Strangeness production in high-energy collisions and Hawking-Unruh radiation

The assumption that the production of quark-antiquark pairs and their sequential string-breaking taking place through the event horizon of the color confinement determines freezeout temperature and gives a plausible interpretation of the thermal pattern of pp and AA collisions. When relating the black-hole electric charges to the baryon-chemical potentials it was found that the phenomenologically-deduced parameters from various particle ratios in the statistical thermal models agree well with the ones determined from the thermal radiation from charged black-hole. Accordingly, the resulting freezeout conditions, such as $s/T^3=7$ and $<E>/<N>=1~$GeV, are confirmed at finite chemical potentials, as well. Furthermore, the problematic of strangeness production in elementary collisions can be interpreted by thermal particle production from the Hawking-Unruh radiation. Consequently, the freezeout temperature depends on the quark masses. This leads to a deviation from full equilibrium and thus a suppression of the strangeness production in the elementary collisions. But in nucleus-nucleus collisions, an average temperature should be introduced in order to dilute the quark masses. This nearly removes the strangeness suppression. An extension to finite chemical potentials is introduced.
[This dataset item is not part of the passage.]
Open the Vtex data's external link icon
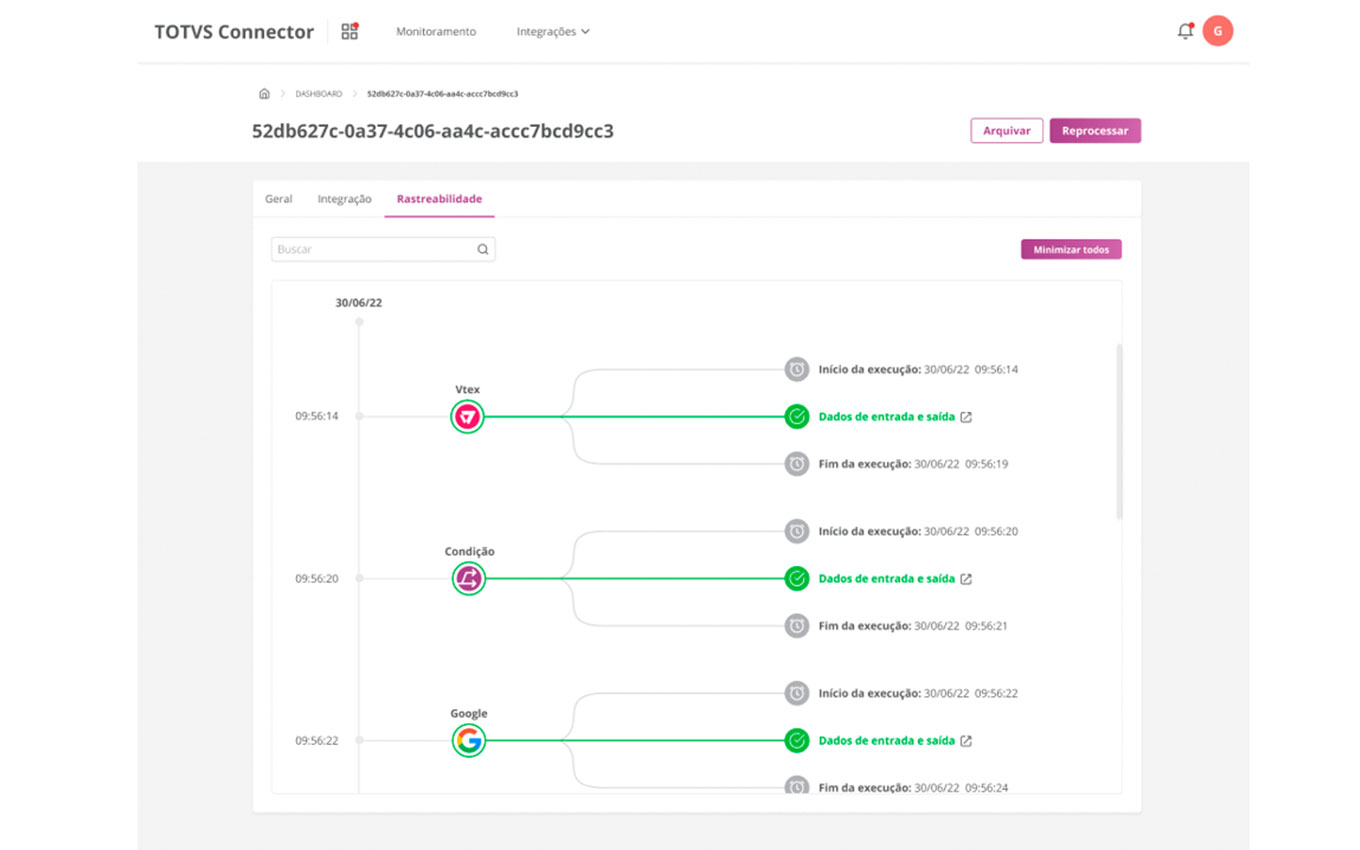 coord(966,417)
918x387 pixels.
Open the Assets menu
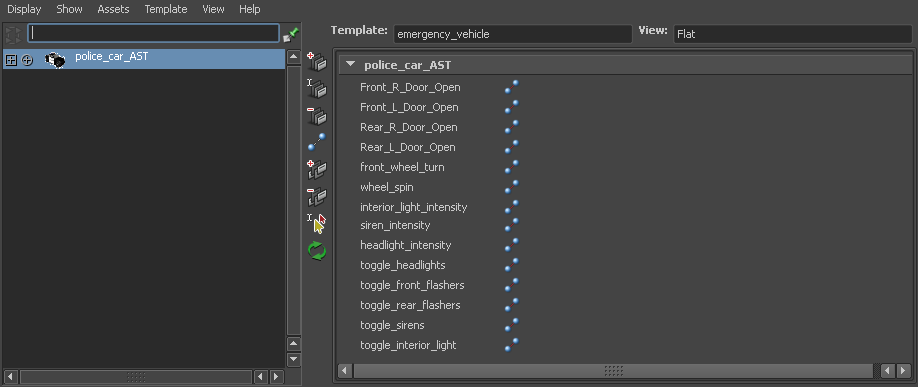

The particle ratios of kaon-to-pion, phi-to-kaon and antilambda-to-pion are determined from Hawking-Unruh radiation and compared with the thermal calculations and the measurements in different experiments. We conclude that these particle ratios can be reproduced, at least qualitatively, as Hawking-Unruh radiation at finite chemical potential. With increasing energy, both K+/pi+ and phi/K^- keep their maximum values at low SPS energies. But the further energy decrease rapidly reduces both ratios. For Lambda/pi-, there is an increase with increasing collision energy, i.e. no saturation is to be observed.